O governo decidiu acelerar a agenda econômica neste segundo semestre. Com a aprovação da Reforma da Previdência praticamente fechada, chegou a hora de botar em prática o plano de desestatização. Dezessete empresas já estão listadas para passarem para o comando da iniciativa privada, entre elas a Casa da Moeda, a Serpro ( Serviço Federal de Processamento de Dado), os Correios e a Eletrobrás.

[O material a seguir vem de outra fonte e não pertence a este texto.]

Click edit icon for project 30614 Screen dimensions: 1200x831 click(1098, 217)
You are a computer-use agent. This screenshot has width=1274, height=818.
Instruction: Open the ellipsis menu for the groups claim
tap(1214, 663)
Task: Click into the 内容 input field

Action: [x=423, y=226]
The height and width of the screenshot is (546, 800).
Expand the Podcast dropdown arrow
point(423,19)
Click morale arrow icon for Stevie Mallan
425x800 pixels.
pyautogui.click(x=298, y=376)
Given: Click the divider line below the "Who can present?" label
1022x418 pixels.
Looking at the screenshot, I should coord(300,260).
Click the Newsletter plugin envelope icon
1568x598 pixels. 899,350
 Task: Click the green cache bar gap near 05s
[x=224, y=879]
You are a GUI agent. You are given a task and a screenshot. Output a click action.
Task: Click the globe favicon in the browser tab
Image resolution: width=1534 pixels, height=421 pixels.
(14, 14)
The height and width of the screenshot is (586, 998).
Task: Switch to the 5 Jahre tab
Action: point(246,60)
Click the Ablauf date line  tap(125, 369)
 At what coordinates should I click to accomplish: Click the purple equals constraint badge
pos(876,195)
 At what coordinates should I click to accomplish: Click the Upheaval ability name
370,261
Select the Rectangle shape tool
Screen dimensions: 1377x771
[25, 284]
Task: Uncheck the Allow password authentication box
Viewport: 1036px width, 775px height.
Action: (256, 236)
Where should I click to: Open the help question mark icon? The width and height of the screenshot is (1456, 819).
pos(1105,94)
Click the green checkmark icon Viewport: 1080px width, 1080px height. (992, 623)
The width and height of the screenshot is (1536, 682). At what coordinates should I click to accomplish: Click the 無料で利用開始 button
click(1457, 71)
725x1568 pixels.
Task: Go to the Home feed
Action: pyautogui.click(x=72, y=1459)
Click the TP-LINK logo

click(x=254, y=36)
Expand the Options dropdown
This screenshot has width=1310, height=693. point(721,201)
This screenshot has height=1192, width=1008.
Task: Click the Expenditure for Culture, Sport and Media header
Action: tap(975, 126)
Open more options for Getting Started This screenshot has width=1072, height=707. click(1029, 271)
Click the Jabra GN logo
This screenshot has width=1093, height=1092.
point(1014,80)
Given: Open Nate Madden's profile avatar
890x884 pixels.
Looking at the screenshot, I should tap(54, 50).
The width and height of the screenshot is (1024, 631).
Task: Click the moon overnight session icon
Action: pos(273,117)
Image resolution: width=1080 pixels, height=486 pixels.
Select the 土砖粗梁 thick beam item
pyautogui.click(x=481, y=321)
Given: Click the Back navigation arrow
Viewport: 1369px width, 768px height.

Finalmente, o Executivo descobriu que não é um bom gestor e que, se é para dar prejuízo ao contribuinte e  ainda oferecer um serviço de má qualidade, melhor repassar para quem sabe administrar e ganhar algum dinheiro com isso. Muita gente no Brasil ainda torce o nariz quando ouve falar em privatização, como se isso fosse algo profano. Puro preconceito. Ao longo do tempo, a experiência tem provado que o que passou para as mãos da iniciativa privada começou a funcionar de forma bem mais eficiente. Quem se lembra da dificuldade que era adquirir uma linha telefônica quando o governo comandava o setor da telefonia? Hoje, as operadoras adulam o consumidor e ainda oferecem várias modalidades de plano com desconto. Nada melhor que a concorrência para estimular o mercado.

Sem dinheiro para oferecer serviços básicos como segurança, educação ( que chegou a ter seus recursos bloqueados no primeiro semestre) e saúde, o governo vê nas privatizações uma boa oportunidade para assegurar o caixa e, de quebra, melhorar a prestação desses serviços. Fica o Estado com a função de regular o mercado, impedindo abusos e lesões ao consumidor. Além do mais, boa parte dessas estatais funcionava como balcão de empregos e moeda de troca com partidos políticos interessados em dilapidar o patrimônio público, a exemplo do que aconteceu com os Correios.

Com o Estado enxuto, a administração tende a ganhar mais agilidade, focando no que é de responsabilidade essencial ao poder público e acaba com padrinhos políticos que dominam estatais como se fossem um feudo particular para que possa tirar proveito próprio. A Nação agradece.